* _SOURCE DATA_:
== Segment start ==

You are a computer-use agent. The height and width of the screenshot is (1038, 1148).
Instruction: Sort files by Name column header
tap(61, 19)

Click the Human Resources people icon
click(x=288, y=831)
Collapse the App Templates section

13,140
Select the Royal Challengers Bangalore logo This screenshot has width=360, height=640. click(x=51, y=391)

== Segment end ==
== Segment start ==

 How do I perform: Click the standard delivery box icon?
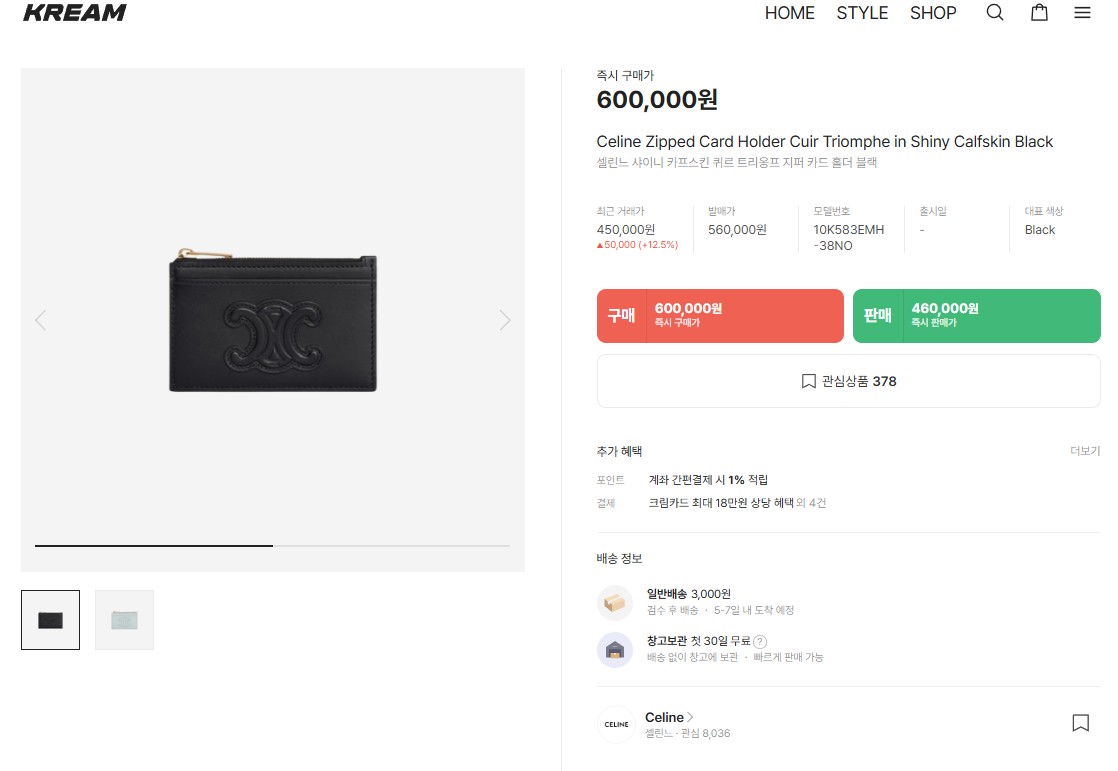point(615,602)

== Segment end ==
== Segment start ==

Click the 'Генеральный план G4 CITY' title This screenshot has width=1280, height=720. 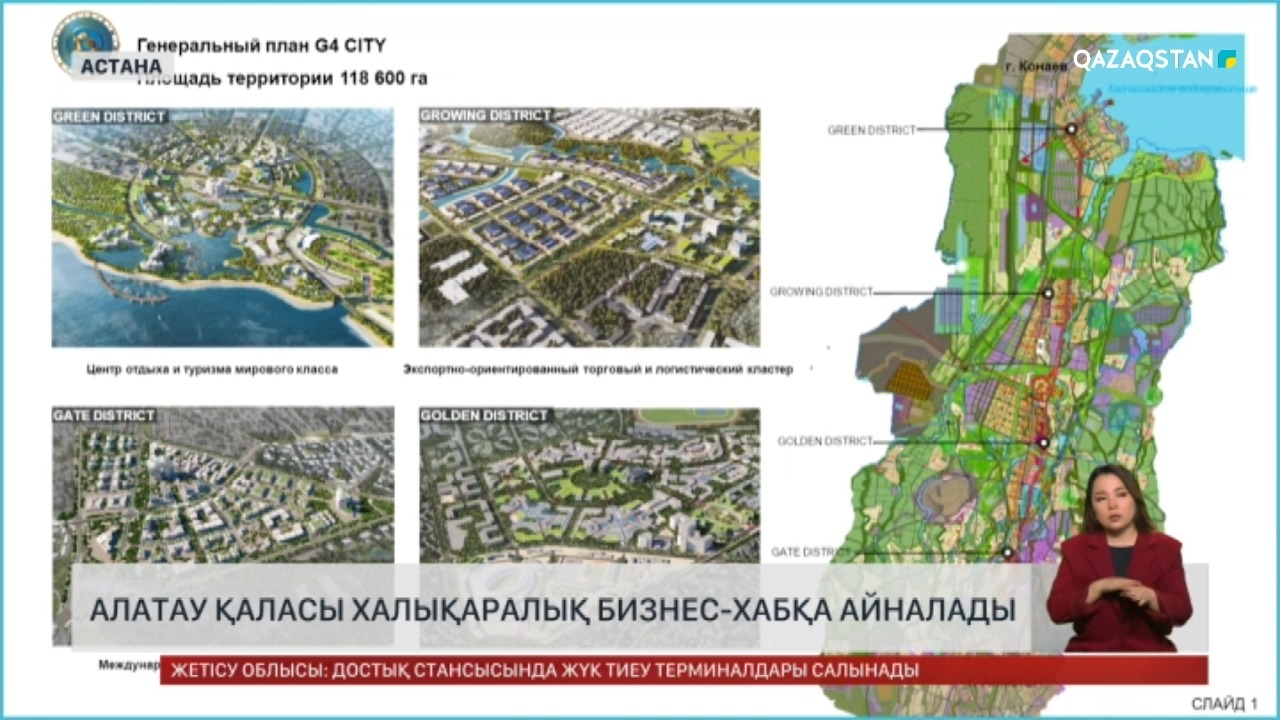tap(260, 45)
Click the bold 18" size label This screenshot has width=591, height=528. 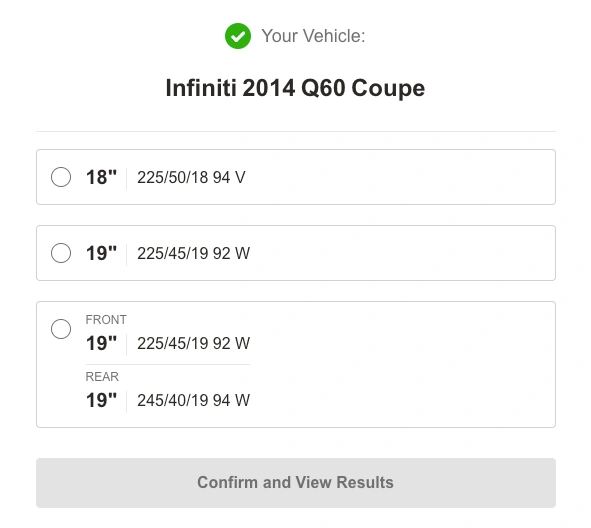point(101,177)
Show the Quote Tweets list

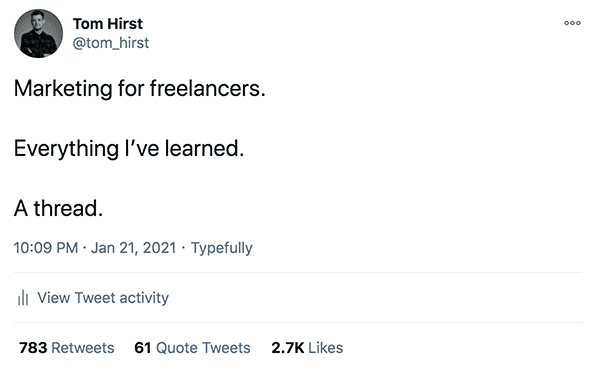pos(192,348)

== Segment end ==

* _WHAT NEEDS TO BE DONE_: From the entries above, write out only the lines starting at the line that holds "You are a computer-use" and ending at the line that holds "Select the Royal", keeping both and matching them exactly.

* _COMPLETED TASK_:
You are a computer-use agent. The height and width of the screenshot is (1038, 1148).
Instruction: Sort files by Name column header
tap(61, 19)

Click the Human Resources people icon
click(x=288, y=831)
Collapse the App Templates section

13,140
Select the Royal Challengers Bangalore logo This screenshot has width=360, height=640. click(x=51, y=391)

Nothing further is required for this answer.